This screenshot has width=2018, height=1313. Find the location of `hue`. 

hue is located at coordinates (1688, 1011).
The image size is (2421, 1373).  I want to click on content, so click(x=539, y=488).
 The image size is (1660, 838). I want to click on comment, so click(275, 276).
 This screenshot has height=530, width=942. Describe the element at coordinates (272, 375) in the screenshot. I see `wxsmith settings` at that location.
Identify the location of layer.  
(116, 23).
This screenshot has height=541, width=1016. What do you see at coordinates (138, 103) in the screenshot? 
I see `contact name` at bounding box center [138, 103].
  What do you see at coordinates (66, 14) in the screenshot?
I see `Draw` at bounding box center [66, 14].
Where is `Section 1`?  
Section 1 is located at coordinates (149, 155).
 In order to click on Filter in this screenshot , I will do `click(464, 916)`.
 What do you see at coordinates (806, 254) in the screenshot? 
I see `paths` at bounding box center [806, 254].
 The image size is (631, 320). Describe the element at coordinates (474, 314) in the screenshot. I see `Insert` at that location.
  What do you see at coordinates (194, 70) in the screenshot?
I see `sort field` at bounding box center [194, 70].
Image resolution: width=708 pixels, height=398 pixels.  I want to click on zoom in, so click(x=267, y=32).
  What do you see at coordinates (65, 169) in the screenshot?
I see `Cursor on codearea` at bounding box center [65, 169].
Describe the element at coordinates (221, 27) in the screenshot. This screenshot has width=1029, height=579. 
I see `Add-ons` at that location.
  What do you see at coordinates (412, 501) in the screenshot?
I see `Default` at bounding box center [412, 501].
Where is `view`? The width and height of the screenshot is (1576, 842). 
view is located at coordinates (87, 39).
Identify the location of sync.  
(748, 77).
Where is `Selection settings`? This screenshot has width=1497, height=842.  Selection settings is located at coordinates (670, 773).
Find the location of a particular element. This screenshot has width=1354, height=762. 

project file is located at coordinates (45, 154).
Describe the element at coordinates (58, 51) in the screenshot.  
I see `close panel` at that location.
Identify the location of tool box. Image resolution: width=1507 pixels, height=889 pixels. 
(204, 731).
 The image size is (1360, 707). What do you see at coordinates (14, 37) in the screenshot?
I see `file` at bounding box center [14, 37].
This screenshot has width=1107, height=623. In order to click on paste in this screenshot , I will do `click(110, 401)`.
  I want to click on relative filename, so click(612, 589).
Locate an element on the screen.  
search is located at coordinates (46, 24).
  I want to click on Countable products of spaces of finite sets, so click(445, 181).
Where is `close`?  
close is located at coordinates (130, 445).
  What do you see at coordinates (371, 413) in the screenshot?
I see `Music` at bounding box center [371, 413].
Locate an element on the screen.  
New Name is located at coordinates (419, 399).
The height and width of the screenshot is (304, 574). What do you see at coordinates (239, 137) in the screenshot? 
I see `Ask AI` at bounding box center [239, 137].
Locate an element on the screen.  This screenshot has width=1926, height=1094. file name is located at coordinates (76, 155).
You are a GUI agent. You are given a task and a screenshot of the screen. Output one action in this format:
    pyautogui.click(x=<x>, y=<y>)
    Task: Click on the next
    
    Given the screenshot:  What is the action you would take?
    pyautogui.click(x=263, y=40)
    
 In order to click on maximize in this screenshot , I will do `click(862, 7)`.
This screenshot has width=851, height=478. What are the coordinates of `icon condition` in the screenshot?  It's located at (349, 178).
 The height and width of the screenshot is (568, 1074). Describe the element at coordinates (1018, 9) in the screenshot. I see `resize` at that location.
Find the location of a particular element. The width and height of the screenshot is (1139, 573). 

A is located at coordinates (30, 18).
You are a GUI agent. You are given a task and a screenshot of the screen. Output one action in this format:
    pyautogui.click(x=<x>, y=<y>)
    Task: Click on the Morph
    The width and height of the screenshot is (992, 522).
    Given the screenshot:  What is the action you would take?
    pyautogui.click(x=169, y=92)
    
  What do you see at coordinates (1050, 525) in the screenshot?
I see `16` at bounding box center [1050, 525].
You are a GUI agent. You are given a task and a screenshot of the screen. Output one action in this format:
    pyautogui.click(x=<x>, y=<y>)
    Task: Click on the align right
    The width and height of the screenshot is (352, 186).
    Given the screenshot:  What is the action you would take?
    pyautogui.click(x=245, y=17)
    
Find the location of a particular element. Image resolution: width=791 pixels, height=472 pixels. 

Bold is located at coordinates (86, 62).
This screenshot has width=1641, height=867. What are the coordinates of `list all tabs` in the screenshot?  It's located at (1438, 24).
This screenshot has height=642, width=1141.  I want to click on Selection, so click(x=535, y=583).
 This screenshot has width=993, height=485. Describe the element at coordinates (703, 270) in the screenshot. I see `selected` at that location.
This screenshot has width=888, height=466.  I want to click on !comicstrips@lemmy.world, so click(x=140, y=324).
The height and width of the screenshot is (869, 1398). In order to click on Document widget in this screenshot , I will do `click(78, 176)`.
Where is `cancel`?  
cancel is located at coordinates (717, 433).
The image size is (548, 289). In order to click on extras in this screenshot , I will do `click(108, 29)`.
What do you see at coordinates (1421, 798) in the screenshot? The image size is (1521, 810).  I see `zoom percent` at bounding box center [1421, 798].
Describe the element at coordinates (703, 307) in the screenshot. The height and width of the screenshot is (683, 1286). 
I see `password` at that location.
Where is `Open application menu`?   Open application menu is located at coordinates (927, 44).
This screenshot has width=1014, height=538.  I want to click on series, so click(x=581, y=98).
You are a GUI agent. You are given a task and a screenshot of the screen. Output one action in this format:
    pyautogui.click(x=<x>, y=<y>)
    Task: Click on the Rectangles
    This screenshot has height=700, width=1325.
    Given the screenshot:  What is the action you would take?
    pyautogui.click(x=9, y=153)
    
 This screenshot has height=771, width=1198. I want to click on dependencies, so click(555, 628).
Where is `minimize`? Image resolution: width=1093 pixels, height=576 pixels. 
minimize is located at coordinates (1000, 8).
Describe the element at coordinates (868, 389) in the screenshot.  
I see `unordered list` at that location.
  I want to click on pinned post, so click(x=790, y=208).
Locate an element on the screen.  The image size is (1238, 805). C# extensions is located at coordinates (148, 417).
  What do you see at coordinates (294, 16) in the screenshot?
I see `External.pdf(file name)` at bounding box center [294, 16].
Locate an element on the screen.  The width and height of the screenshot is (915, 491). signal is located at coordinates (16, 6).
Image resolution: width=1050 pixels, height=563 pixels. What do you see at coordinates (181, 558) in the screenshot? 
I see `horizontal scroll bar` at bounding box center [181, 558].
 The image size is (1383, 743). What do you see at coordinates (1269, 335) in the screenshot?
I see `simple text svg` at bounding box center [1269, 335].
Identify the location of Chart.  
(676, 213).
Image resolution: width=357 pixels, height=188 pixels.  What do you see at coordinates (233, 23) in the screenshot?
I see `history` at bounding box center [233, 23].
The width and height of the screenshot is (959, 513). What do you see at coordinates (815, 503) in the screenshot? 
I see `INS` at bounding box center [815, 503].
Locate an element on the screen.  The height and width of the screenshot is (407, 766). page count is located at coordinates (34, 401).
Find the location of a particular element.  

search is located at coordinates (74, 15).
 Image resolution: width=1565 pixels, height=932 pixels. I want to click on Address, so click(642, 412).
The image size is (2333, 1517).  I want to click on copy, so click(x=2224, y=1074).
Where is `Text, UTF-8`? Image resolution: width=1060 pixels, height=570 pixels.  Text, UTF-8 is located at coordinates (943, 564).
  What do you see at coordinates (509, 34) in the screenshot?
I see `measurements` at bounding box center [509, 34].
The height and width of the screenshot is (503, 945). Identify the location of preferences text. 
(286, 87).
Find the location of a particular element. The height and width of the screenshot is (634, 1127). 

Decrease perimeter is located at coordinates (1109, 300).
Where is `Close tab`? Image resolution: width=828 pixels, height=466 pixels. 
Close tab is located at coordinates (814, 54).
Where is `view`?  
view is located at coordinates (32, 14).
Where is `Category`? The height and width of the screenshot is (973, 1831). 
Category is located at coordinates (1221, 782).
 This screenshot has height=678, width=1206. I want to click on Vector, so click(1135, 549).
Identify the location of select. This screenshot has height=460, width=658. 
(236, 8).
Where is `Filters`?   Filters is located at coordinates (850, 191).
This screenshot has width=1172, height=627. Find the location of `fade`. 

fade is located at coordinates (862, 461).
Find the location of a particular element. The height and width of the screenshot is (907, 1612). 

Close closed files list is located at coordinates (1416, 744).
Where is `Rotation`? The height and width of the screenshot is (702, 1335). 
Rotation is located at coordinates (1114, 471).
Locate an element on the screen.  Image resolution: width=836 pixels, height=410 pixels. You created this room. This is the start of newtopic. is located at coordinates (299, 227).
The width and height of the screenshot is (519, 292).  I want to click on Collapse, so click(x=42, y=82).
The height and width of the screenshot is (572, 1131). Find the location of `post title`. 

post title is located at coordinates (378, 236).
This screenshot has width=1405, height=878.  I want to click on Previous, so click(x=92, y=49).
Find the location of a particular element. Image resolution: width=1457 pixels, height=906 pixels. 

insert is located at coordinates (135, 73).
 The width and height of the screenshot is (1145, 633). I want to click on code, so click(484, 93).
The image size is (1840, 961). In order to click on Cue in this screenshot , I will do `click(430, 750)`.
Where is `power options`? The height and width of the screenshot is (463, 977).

* * * * * * *

*AIM OF THE EXERCISE*. Copy the data above from the line with "Image resolution: width=1050" up to and including the line with "The image size is (1383, 743).", keeping every character the same.

*IN RESPONSE*.
Image resolution: width=1050 pixels, height=563 pixels. What do you see at coordinates (181, 558) in the screenshot? 
I see `horizontal scroll bar` at bounding box center [181, 558].
 The image size is (1383, 743). What do you see at coordinates (1269, 335) in the screenshot?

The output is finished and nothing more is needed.